**** EXTRACTED TEXT

Table of contents
Op-ed / Debate

Planting Seeds for a More Ethical Future

Three contributors to a special series reflect on why slowing down and building trust between community partners is fundamental to decolonizing anthropology—and our shared future.
A photograph features a large body of water with a cityscape visible in the distance. On the left side, a person stands on a wooden pier near a white sign that reads: “PLEASE KEEP YOUR PIER CLEAN. USE TRASH CANS.”

The Middle Branch of Baltimore’s Patapsco River is the site of a pilot aquaculture project for food sovereignty and environmental stewardship, co-led by the Black Yield Institute and partners at Johns Hopkins University.

Nicole Labruto

This contribution is part of the special forum Can Anthropology Be Decolonized? Read the introduction to the series here.

“I’ve thought about things,” Brother Eric wrote to Nicole and Anand one afternoon. “We need to discuss a few concerns. We should pause and reconnect.”

The two professors found the message unnerving. Anthropologists at Johns Hopkins University, they’d been working with Brother Eric and the Black Yield Institute (BYI), a nonprofit organization in Baltimore, Maryland, in a community-based practicum in sustainable design. They were scheduled to pursue a collaborative design exercise, with the university class and the community organization “ideating” together on project ideas related to the organization’s work in cultivating Black land and food sovereignty.

The three of us talked the next day. “I don’t want to call it haste,” Brother Eric said to the anthropologists, “but this is moving at a pace that isn’t working for us.”

********
**** EXERCISE DATA

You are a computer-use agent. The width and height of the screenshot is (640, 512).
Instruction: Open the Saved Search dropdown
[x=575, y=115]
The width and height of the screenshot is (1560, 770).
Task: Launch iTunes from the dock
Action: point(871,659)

********

▸ WHAT YOU WILL DO
**1.** According to the op-ed on decolonizing anthropology, what is the name of the Baltimore nonprofit organization that the two professors were working with?
**2.** Write the next part of the op-ed on decolonizing anthropology, continuing from the point where it stops.

▸ OUTPUTS FOR THE TASKS
**1.** The Black Yield Institute (BYI).

**2.**
The request illuminated the privilege and inequality structuring the partnership. The professors had led with the academic calendar, rather than the rhythm of a genuine relationship. Brother Eric made clear that more work had to be done on the partnership itself, on the trust that made it possible.

An imperialist spirit permeates the culture of elite academic institutions, quietly shaping even well-meaning endeavors like community collaboration. The heritage of white supremacy contradicts the ways that academics in such places often define themselves—as anti-racist, anti-colonial progressives. For a Pan-African power building and social movement organization like BYI, this contradiction represents a kind of apartheid: between thought and action, between the politics invoked and what is actually practiced.

Imperialism’s main objective is extraction, and extraction often happens in haste. Slowing down helps dismantle this tendency toward urgency in university-community relationships. Taking deep pauses to listen, pay attention, and communicate is necessary to deconstruct and shift power in such collaborations. For BYI, relationships are the building blocks of any social movement. These relationships must be molded and developed over time.

The professors and students in the class had imagined the outcome as a product of some kind, something designed to support the work of the organization. They learned, over time, that the process itself and the relationships built along the way were the products.

It takes time to build relations founded on dignity, respect, and humanity. We have to absorb, in a tangible way, the ethos of a partner, their flow of being, what movement in a process means for them. This is an ethical practice that elite institutions seldom make time for or incentivize.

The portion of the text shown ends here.